The experiment shows vividly an idea originally postulated by Fergus Campbell and John Robson of the University of Cambridge: information from different spatial scales is extracted in parallel by various neural channels, which have wide ranges of receptive field sizes. (The receptive field of a visual neuron is the part of the visual field and corresponding tiny patch of retina to which a stimulus needs to be presented to activate it.) It also shows that the channels do not work in isolation from one another. Rather they interact in interesting ways (for example, the sharp edges picked up by small receptive fields mask the blurred large-scale variations signaled by large receptive fields).

Honest Abe
Experiments of this kind go back to the early 1960s, when Leon Harmon, then working at Bell Laboratories, devised the famous Abraham Lincoln effect. Harmon produced the picture of Honest Abe by taking a regular picture and digitizing it into coarse pixels (picture elements).

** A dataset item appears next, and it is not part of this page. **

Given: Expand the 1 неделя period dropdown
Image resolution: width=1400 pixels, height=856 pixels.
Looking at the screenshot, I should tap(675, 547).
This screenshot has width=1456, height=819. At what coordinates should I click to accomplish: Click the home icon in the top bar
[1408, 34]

Even when viewed close-up, there is enough information in the blocky brightness variations to recognize Lincoln. But these data, as we noted already, are masked by the sharp edges of the pixels. When you move far away from the photograph or squint, the image blurs, eliminating the sharp edges. Presto! Lincoln becomes instantly recognizable. The great artist Salvador Dal was sufficiently inspired by this illusion to use it as a basis for his paintings, an unusual juxtaposition of art and science.

Mysterious Mona Lisa
Finally, consider the mysterious smile of Leonardo da Vinci’s Mona Lisa. Philosophers and art historians who specialize in aesthetics often refer to her expression as “enigmatic” or “elusive,” mainly because they do not understand it. Indeed, we wonder whether they prefer not to understand it, because they seem to resent any attempts to explain it scientifically, apparently for fear that such analysis might detract from its beauty.

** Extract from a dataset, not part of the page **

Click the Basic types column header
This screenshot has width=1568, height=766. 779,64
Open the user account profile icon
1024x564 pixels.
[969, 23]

But recently neurobiologist Margaret Livingstone of Harvard Medical School made an intriguing observation; she cracked the da Vinci code, you might say. She noticed that when she looked directly at Mona Lisa’s mouth, the smile was not apparent (quite a disappointment). Yet as she moved her gaze away from the mouth, the smile appeared, beckoning her eyes back. Looking again at the mouth, she saw that the smile disappeared again. In fact, she noted, the elusive smile can be seen only when you look away from the mouth. You have to attend to it out of the corner of your eye, rather than fixating on it directly. Because of the unique shading (placement of low spatial frequencies) at the corners of the mouth, a smile is perceived only when the low spatial frequencies are dominant—that is, when you look indirectly at the masterpiece.

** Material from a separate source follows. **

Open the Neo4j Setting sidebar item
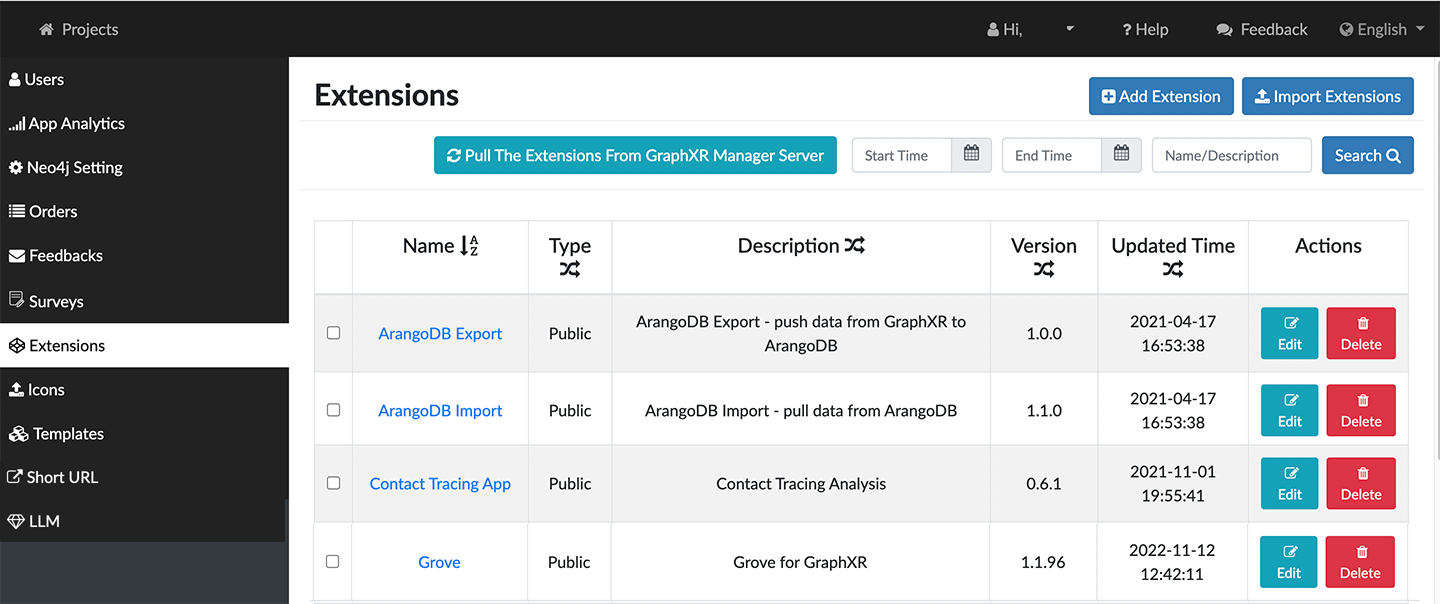 [66, 168]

To confirm this notion, she performed a low-pass filtering and a high-pass filtering of the Mona Lisa. Notice that with the low-pass (blurred) image the smile is more obvious than in the original—it can be seen even if you look directly at the mouth. With the high-pass (outlinelike) image, however, no smile is apparent, even if you look away from the mouth. Putting these two images back together restores the original masterpiece and the elusive nature of the smile. As with the changing faces, we can now better appreciate what Leonardo seems to have stumbled on and fallen in love with—a portrait that seems alive because its fleeting expression (thanks to quirks of our visual system) perpetually tantalizes the viewer.

Taken collectively, these experiments show that there is more to perception than what meets the eye. More specifically, they demonstrate that information at different scales, such as fine versus coarse, may be extracted initially from an image by separate neural channels and recombined at different stages of processing to create the final impression of a single unified picture in your mind.